土地の路線価方式の財産評価

土地の相続や贈与に際し、適正な課税を行うため、土地価格を算出する必要があります。路線価方式とは、そうした贈与・相続に際して、税額算定の基礎となる土地価格を算出するための方法です。
まず路線価そのものは、毎年国税庁が決定し、宅地用途などとあわせ、路線価図として公表されています。一般的に路線価は、実際に商取引される土地価格よりも、安価に設定されています。ただし、路線価の設定は年一回しか行われないため、土地の価格が急騰・急落したとしても、路線価方式で算出される土地価格に影響はありません。

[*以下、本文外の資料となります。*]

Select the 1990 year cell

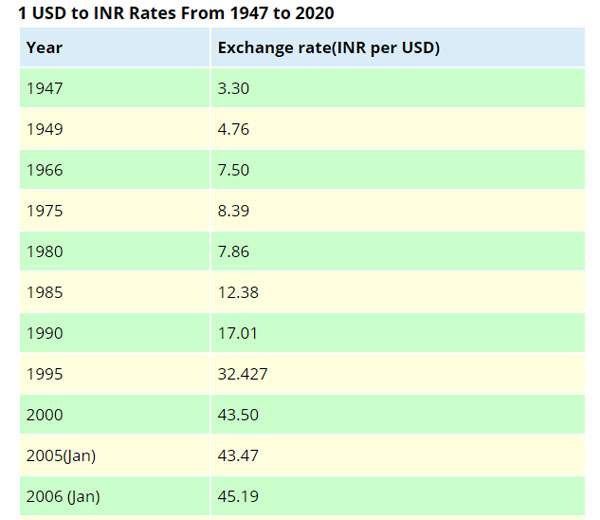tap(44, 333)
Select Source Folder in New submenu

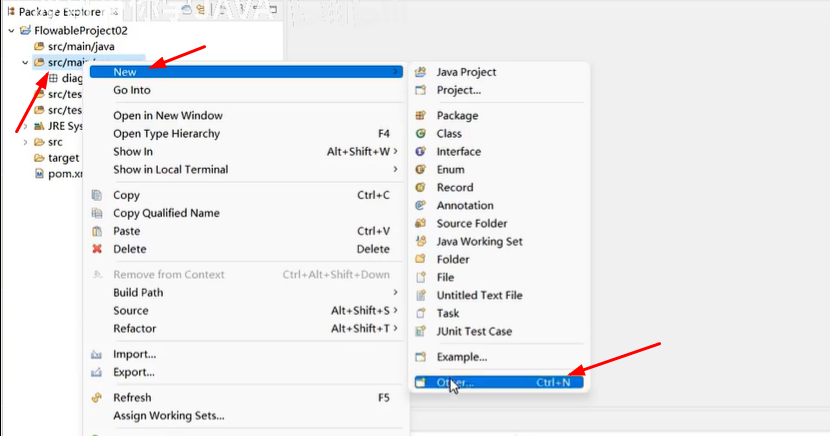(471, 223)
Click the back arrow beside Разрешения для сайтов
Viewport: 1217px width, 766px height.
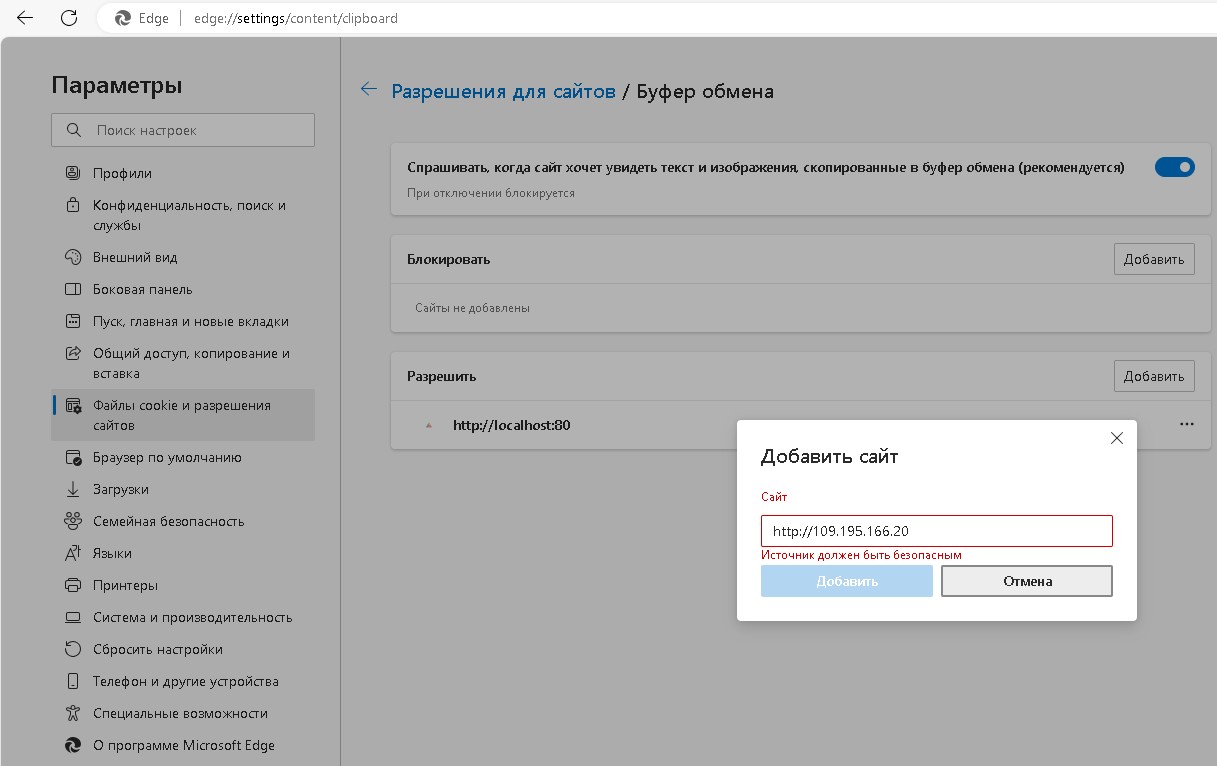tap(369, 90)
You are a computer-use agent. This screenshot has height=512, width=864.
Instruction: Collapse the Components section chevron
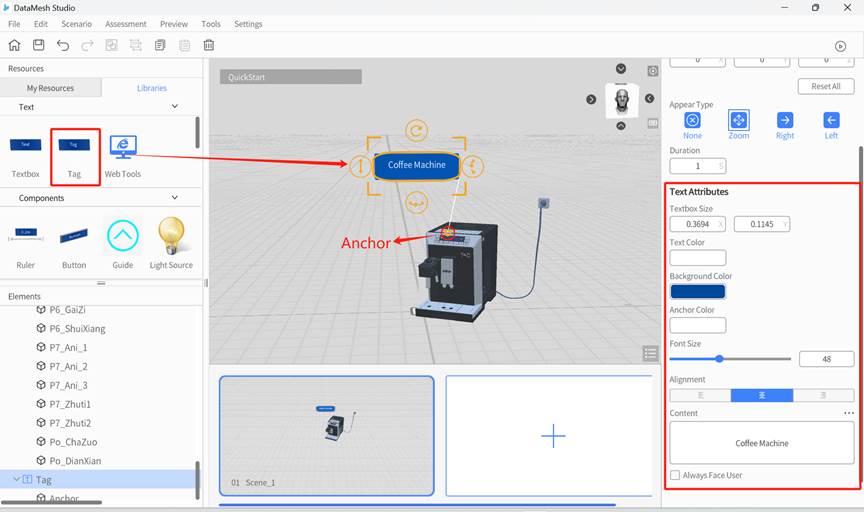pos(175,198)
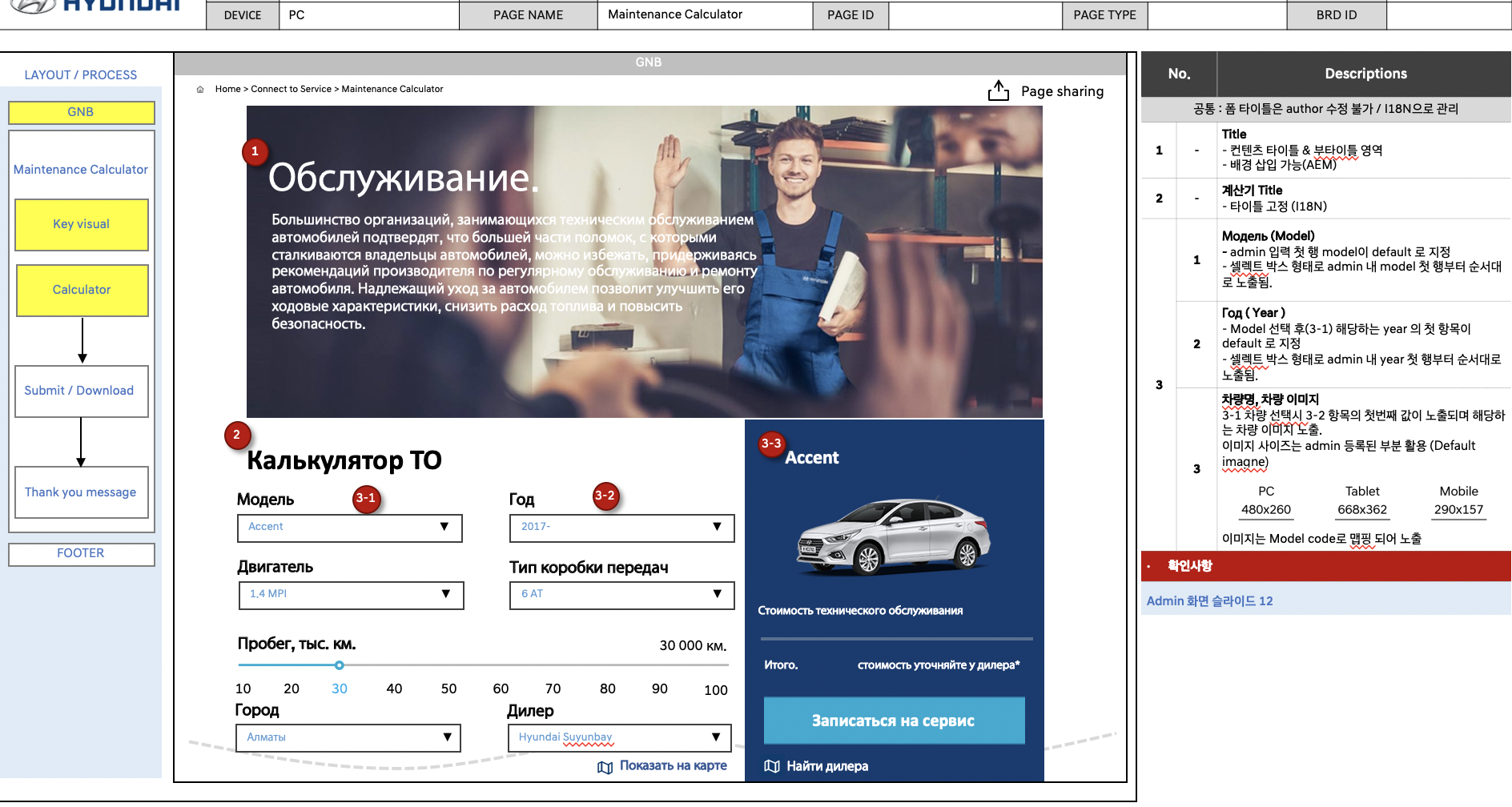This screenshot has width=1512, height=807.
Task: Click the silver Accent car image
Action: click(893, 536)
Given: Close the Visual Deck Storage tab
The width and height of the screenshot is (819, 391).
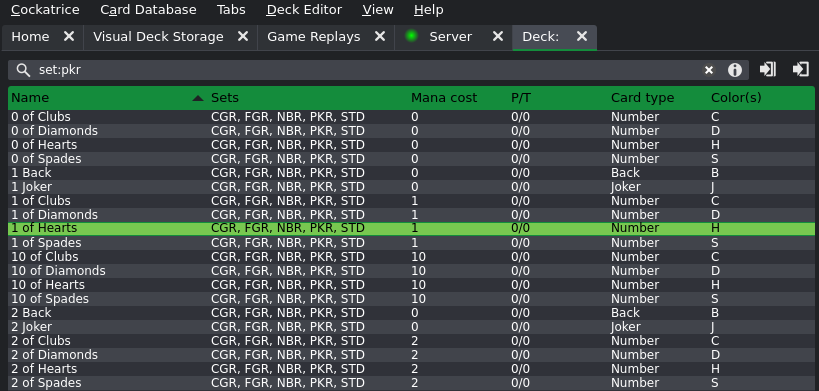Looking at the screenshot, I should 243,37.
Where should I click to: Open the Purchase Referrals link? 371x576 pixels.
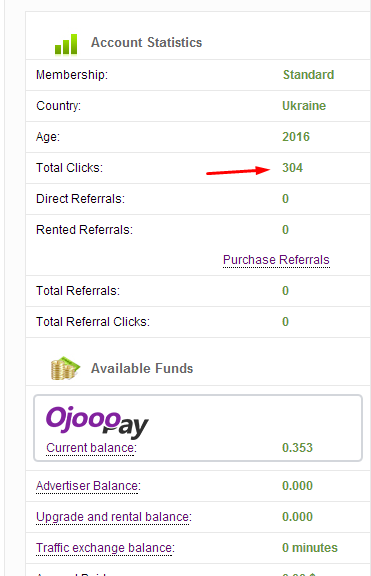point(276,260)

路線価方式による土地価格の算出は、この路線価図を用いて行います。対象となる土地が隣接する道路に設定された路線価を基礎として、土地の面積に加え、各種の補正率を掛けて計算します。この補正率は、いくつかの種類に分かれていますが、土地が面している道路の数、土地が属している用途地区毎に定められた土地の奥行き、借地権の割合等に応じて、定められた倍率で計算します。この補正により、土地の形状や立地が不均一であっても、利便性の高い土地は価額を高くしたり、不整形な土地はその分を減額したりすることができ、実状に近い土地価格を算出することが出来ます。